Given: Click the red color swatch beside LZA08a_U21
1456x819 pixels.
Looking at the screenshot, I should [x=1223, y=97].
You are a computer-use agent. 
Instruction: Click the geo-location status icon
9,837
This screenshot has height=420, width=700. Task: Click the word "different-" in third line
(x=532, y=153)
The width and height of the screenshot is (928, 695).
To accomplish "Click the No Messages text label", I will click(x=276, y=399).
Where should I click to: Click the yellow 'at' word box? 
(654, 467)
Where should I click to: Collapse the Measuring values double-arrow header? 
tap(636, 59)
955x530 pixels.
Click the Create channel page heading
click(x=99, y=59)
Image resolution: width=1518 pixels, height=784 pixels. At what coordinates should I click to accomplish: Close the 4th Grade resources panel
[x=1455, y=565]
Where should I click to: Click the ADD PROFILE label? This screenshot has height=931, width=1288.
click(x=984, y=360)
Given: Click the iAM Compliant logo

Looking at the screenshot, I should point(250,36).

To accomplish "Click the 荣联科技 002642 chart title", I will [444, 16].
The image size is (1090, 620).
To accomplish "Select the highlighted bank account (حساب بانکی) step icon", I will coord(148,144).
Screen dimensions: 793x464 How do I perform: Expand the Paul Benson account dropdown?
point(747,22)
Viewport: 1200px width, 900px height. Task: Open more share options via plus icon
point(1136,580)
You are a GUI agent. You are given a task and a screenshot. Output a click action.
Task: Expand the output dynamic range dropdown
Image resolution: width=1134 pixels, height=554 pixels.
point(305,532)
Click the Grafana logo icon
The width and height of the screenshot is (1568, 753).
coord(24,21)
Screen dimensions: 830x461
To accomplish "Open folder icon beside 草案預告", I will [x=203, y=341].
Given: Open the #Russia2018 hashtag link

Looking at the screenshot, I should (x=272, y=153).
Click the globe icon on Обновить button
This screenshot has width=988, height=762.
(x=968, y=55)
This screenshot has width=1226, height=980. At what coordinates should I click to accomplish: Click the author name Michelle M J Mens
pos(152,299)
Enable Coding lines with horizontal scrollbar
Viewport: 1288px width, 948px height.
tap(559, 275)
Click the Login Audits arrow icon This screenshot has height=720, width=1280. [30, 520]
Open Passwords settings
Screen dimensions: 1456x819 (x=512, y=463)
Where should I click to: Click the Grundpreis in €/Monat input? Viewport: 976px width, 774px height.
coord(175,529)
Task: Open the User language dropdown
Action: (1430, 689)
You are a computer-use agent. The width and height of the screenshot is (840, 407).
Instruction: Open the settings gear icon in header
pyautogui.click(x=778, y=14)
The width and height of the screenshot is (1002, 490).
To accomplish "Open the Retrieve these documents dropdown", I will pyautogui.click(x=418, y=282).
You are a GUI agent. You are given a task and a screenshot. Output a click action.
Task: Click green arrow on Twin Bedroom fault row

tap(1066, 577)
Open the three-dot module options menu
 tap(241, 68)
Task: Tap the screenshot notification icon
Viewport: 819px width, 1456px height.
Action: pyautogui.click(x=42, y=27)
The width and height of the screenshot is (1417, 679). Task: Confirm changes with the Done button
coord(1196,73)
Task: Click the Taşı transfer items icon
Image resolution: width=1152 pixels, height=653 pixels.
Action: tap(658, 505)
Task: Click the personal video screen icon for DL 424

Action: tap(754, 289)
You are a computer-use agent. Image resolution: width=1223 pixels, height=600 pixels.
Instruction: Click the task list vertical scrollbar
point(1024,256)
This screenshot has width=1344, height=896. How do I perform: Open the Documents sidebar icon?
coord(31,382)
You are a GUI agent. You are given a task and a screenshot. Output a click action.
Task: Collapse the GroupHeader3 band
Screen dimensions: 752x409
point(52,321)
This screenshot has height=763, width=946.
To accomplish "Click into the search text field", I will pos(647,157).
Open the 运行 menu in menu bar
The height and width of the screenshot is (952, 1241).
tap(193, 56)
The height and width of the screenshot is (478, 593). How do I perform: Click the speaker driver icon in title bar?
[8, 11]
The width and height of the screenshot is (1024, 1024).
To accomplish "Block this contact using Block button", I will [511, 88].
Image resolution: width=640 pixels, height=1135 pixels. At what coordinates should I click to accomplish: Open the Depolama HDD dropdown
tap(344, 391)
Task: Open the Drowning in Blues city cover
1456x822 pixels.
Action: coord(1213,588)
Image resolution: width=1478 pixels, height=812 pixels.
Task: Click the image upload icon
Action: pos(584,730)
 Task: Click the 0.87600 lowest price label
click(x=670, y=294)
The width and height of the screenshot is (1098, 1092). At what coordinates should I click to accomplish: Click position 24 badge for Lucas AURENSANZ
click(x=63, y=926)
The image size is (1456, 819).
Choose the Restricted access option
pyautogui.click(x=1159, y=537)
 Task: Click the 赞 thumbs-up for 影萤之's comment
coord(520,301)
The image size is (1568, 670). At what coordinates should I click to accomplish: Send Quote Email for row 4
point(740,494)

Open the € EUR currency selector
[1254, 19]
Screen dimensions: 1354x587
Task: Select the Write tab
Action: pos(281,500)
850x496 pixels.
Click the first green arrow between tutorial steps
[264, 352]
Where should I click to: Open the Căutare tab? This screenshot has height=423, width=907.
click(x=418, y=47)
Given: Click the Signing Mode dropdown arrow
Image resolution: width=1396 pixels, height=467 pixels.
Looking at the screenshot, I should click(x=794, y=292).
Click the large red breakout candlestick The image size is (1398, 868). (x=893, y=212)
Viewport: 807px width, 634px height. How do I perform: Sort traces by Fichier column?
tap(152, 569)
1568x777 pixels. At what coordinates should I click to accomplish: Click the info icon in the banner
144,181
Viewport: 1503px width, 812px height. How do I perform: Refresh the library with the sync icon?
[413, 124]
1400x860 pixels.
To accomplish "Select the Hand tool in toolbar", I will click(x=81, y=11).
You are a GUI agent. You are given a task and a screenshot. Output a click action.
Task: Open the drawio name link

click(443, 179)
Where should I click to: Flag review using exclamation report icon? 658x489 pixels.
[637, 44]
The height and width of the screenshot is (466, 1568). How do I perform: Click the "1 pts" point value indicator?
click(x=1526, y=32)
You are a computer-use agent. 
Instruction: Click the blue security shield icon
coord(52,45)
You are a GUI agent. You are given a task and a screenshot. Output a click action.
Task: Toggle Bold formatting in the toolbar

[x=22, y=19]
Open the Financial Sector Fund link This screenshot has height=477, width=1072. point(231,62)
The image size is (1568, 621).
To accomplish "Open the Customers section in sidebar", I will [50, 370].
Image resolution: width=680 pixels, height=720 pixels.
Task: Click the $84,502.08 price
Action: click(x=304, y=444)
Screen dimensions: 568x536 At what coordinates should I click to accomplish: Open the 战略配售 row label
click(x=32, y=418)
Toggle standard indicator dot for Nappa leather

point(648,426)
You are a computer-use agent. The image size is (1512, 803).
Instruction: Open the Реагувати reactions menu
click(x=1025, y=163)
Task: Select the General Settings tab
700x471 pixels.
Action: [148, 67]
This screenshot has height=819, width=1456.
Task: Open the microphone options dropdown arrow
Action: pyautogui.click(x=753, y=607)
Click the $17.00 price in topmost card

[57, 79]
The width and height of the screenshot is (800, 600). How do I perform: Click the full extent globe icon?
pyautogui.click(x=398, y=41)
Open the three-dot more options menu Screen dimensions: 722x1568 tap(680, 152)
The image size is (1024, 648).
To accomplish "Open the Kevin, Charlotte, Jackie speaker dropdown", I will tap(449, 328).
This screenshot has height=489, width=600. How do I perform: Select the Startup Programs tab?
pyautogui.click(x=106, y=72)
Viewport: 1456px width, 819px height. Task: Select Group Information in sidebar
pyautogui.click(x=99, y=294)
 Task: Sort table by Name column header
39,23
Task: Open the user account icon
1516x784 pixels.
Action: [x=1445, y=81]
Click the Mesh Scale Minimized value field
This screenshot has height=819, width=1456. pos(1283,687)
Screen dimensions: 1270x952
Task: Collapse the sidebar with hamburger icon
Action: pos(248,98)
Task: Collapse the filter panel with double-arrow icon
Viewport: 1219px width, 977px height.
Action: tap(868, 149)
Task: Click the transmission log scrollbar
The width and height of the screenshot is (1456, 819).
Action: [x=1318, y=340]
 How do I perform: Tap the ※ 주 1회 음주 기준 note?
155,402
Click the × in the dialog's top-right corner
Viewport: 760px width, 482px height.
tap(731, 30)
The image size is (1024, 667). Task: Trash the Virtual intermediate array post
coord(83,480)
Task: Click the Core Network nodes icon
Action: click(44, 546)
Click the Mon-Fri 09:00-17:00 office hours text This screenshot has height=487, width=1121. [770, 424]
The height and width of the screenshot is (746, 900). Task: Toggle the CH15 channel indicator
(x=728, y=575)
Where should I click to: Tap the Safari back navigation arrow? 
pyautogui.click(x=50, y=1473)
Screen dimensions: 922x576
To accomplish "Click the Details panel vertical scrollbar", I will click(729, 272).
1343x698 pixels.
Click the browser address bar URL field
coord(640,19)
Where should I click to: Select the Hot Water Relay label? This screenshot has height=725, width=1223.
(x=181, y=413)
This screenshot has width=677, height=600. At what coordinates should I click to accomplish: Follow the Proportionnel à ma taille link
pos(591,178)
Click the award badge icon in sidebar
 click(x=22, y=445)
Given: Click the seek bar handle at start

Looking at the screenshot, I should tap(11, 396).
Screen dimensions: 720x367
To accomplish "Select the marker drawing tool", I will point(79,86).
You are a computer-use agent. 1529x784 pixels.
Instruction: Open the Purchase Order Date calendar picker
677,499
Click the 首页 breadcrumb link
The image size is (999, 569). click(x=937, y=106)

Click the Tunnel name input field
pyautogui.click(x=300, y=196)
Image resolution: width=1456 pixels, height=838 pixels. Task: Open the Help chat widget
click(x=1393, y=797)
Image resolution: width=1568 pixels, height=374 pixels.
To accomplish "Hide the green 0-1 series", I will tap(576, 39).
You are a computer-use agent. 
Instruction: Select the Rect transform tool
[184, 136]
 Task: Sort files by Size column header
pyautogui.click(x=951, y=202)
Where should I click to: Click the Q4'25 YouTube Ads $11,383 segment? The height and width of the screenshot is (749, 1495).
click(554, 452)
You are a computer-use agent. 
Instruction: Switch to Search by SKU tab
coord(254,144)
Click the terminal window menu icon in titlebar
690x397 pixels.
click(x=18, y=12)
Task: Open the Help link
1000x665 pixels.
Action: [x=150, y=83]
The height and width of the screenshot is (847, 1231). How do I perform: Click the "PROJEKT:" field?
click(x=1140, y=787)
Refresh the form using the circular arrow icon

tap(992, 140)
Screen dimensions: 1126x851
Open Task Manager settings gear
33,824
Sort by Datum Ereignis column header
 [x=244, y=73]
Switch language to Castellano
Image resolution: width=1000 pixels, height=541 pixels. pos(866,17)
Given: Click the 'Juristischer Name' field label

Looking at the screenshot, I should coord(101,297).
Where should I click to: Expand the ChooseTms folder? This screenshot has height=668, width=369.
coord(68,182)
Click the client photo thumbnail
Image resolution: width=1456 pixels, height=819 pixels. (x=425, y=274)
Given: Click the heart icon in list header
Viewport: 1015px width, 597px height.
──────────────────────────────
## What the exercise asks
Starting with the line containing "Open the three-dot more" and continuing through the line containing "will tap(449, 328).", reproduce every line, requests included. Scale each click coordinate in the answers by 1.15, rounding to whole numbers with halves rounded up.

## Complete output
Open the three-dot more options menu Screen dimensions: 722x1568 tap(782, 175)
The image size is (1024, 648).
To accomplish "Open the Kevin, Charlotte, Jackie speaker dropdown", I will tap(516, 377).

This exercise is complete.